▶ _Brief_: Count the lines in the data below where the string "Viewport" occurs, please, and give the number alone.

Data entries
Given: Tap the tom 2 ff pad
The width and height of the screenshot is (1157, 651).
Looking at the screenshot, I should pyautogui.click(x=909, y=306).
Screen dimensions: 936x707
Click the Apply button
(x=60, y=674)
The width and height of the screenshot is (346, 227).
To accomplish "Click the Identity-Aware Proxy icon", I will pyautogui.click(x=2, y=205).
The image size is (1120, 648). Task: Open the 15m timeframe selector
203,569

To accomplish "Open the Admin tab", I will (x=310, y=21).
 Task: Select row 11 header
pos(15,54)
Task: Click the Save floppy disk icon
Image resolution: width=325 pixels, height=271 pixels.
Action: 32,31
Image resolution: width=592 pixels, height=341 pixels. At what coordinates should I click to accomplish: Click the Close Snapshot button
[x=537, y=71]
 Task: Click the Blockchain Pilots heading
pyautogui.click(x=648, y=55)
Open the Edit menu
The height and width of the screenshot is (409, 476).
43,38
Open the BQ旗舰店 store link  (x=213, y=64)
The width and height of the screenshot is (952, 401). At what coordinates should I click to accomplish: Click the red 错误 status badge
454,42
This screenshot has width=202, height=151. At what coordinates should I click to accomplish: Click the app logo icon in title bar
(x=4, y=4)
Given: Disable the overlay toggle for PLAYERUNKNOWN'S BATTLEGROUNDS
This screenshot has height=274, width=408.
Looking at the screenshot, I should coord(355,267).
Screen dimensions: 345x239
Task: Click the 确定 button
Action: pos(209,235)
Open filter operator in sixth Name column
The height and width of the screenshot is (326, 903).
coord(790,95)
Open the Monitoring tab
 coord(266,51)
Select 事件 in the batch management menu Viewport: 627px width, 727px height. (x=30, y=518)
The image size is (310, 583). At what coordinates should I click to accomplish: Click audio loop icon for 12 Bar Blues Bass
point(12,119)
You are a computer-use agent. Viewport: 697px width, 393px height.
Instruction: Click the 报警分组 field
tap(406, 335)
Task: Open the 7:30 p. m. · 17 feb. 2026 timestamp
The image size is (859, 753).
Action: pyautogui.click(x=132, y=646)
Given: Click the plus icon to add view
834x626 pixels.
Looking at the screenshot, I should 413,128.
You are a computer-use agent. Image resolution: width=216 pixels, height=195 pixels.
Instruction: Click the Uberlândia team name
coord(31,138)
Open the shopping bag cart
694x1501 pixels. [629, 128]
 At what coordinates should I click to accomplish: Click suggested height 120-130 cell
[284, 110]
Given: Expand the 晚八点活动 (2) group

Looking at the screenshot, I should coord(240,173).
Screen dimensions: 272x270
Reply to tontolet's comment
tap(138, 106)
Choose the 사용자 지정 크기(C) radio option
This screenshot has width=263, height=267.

▶ _Written solution_: 2